Diggin' technology every day


Take a number: how to fix

TechOps Guy: Nate

Sorry for slackin off recently, there just hasn't been a whole lot out there that has gotten me fired up.

Not too long ago I ranted a bit about outages. Basically saying if your site is down for a few hours, big whoop. It happens to everyone. The world is not going to end, your not going to go out of business.

Now if your website is down for a week or multiple weeks the situation is a bit different. I saw on a news broadcast that experts had warned the White House that the new $600M+ web site was not ready. But the people leading the project, as it seems so typical probably figured the claims were overblown (are they ever? in my experience they have not been - though I've never been involved in a $600M project before, or anywhere close to it) and decided to press onwards regardless.

So they had some architecture issues, some load issues, capacity problems etc. I just thought to myself - this problem really sounds easy to solve from a technical standpoint. They tried to do this to some extent(and failed) apparently with various waiting screens. There are some recent reports that longer term fixes may take weeks to months.

I've been on the receiving end of some pretty poorly written/designed applications that it didn't really matter how much hardware you had it flat out wouldn't scale. I remember one situation in particular during an outage of some kind and the VP of Engineering interrupted us on the conference call and said Guys - is there anything I can buy that would make this problem go away?  The answer back to him was No. At this same company we had Oracle - obviously a big company in the database space come to our company and tell us they had no other customers in the world doing what we were doing, and they could not guarantee results. Storage companies were telling us the same thing.
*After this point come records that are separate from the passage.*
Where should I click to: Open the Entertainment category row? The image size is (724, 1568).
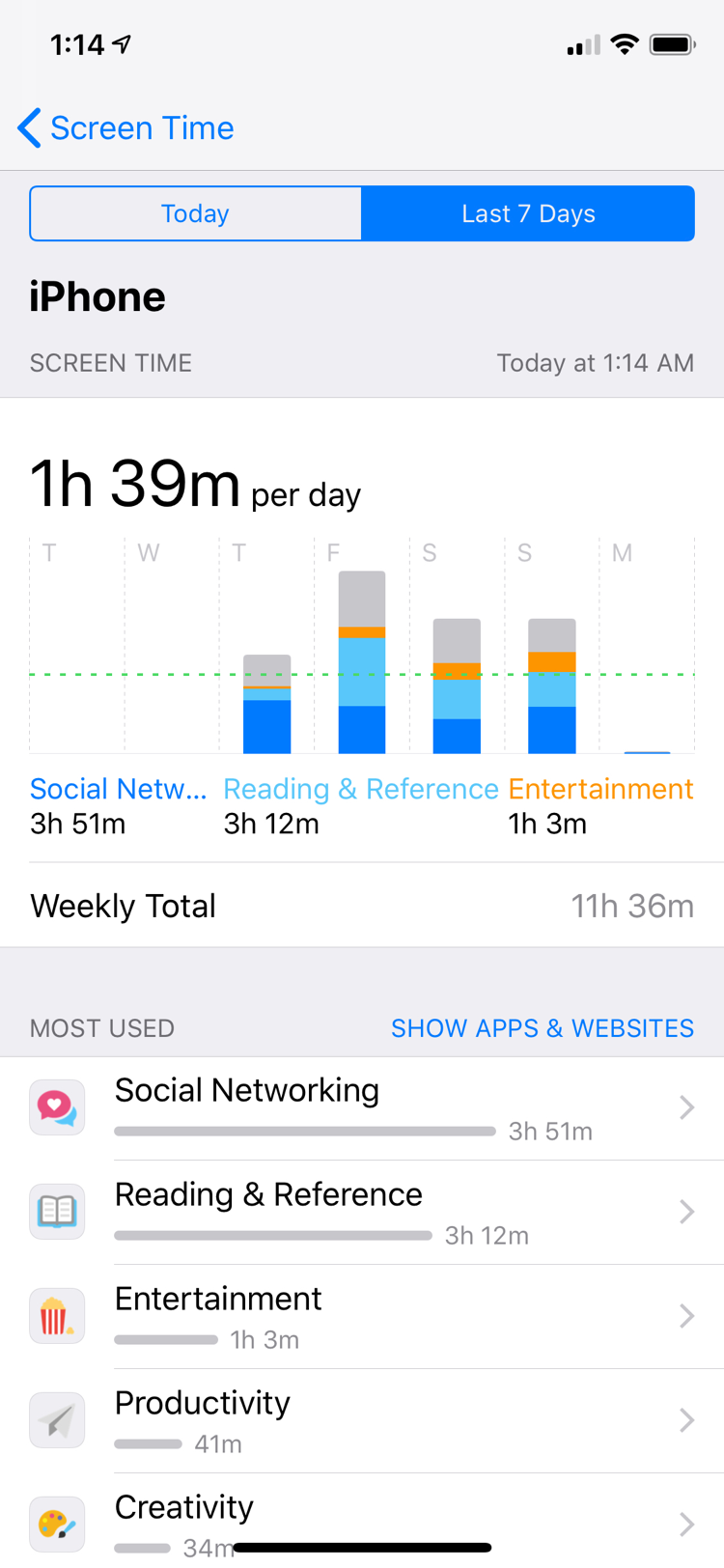[362, 1317]
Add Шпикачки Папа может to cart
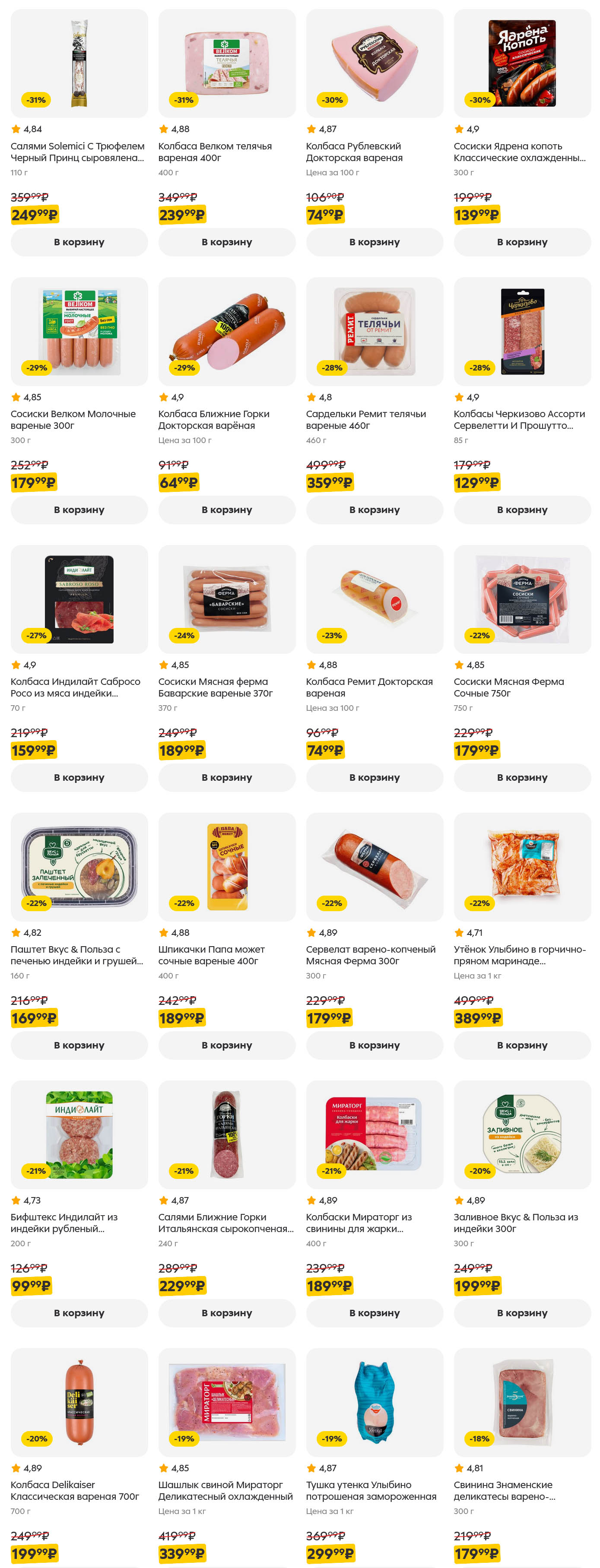The width and height of the screenshot is (600, 1568). (227, 1045)
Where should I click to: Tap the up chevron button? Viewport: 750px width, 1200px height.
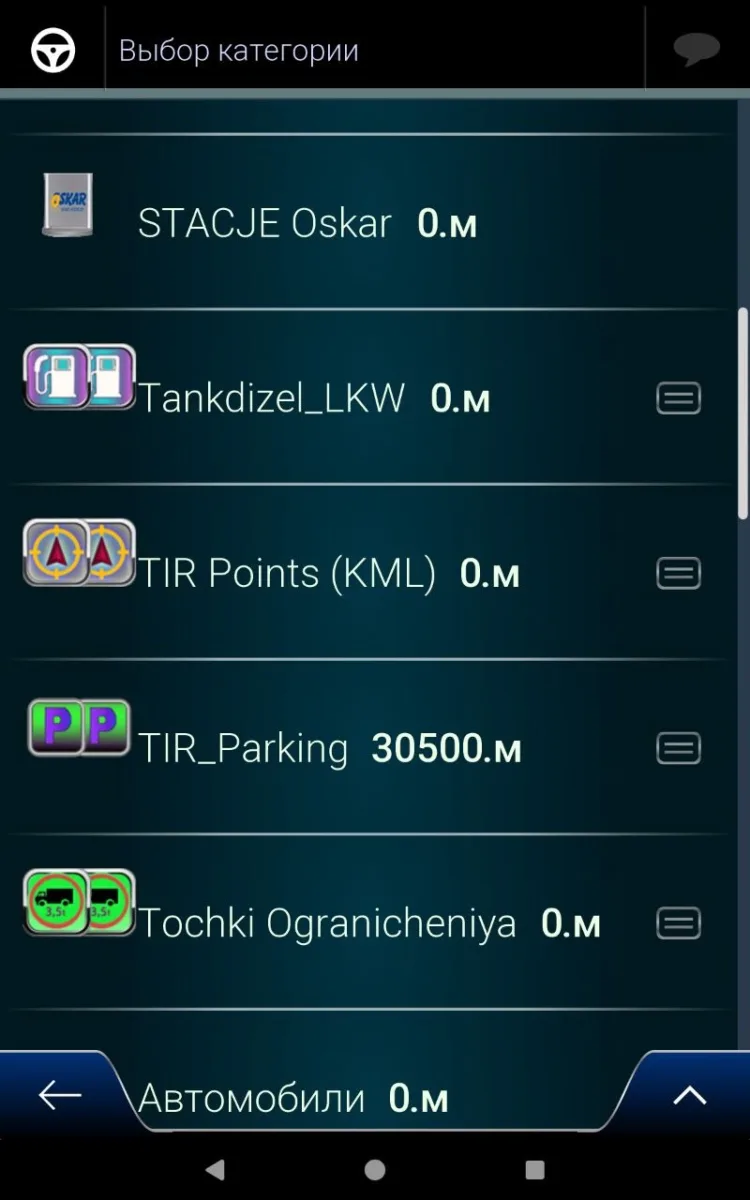click(690, 1095)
Our OLTP database at the time was roughly 8 times the next largest Oracle OLTP database in the world (which was Amazon). That was, by far the most over designed application I've ever supported. It was an interesting experience, I learned a lot. Most other applications that I have supported suffered pretty serious design issues, though none were quite as bad as this one company in particular.

My solution is simple - go old school, take a number and notify people when they can use the website.

Write a little basic app, point to it, allow people to register with really basic info like name and email address (or phone# if they prefer to use SMS). This would be an entirely separate application not part of the regular web site. This is really light weight application, perhaps even store it in some noSQL solution(for speed) because worst case if you lose the data they'll just have to come back and register again.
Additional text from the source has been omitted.